An exciting feature release for check_netapp_pro is the new –rm_ack_handler parameter, which enables users to construct their own method to reset remote service acknowledgements for checks which have failed.
This is not a matter of checking what has failed, but a way to manage the acknowledgements of what has failed; do we want to disable the notifications (acknowledge the service problem) while keeping the failed status, or do we want to resume getting notifications for failed components (remove the acknowledgement) and, more importantly, be able to control this decision based on whether or not the cause for the failure has changed or is simply ongoing. We had unexpected reports of failures for this pre-existing functionality on some systems and the issue turned out to be some environment variables which were no longer set by the monitoring daemons.
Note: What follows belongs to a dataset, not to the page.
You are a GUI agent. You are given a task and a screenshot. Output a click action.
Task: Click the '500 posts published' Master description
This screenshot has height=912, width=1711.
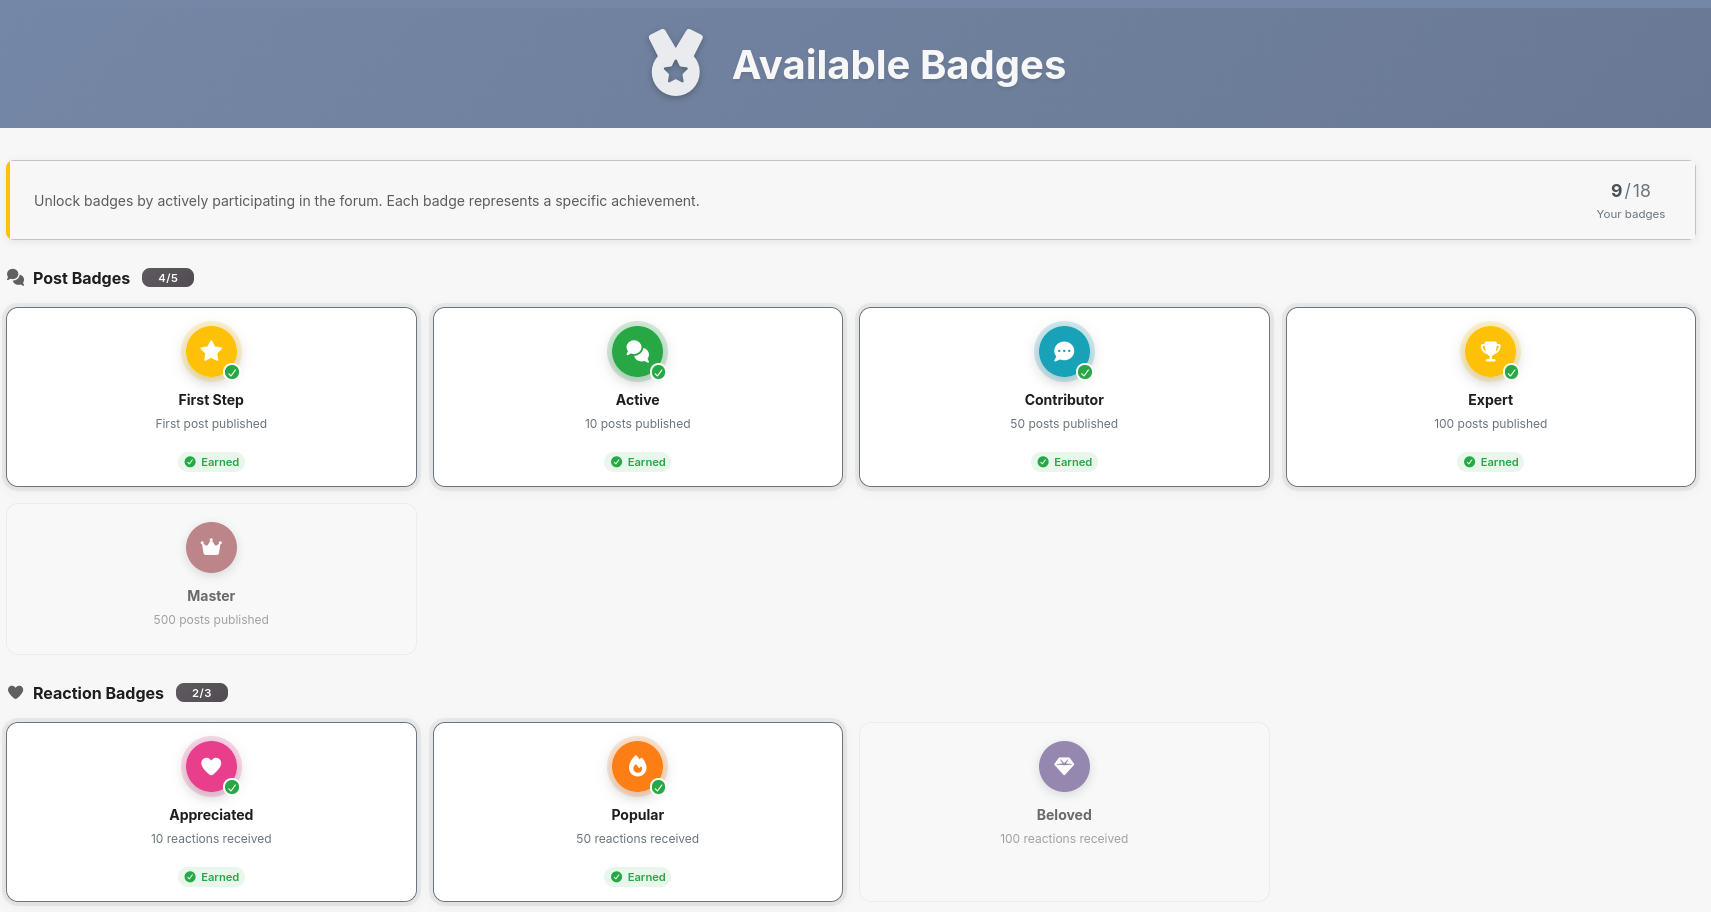(211, 620)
The acknowledgement mechanism used to be handled internally by check_netapp_pro and relying on these environment variables left the software vulnerable to upgrades elsewhere. Fixing this code also gave us the opportunity to modernize the rm_ack functionality and, at the same time, to implement the new –rm_ack_handler to add increased flexibility.
check_netapp_pro.pl Usage -H $HOST -o volume ‑‑rm_ack=reason_change ‑‑rm_ack_handler=/usr/local/nagios/bin/rm_ack_handler.sh
Given the above example, let’s say that check_netapp_pro has detected that there was an original error of the usage of one volume exceeding it’s critical boundary, which error had been acknowledged thus stopping further notifications going out for this filer. Next the software notices that a different volume has also exceeded it’s warning or critical boundary, because this is a different reason (differerent volume in this case) the –rm_ack will kick in. At this point the script specified by the new –rm_ack_handler parameter will be called with the appropriate arguments to reset the service acknowledgement and new notifications will start going out again.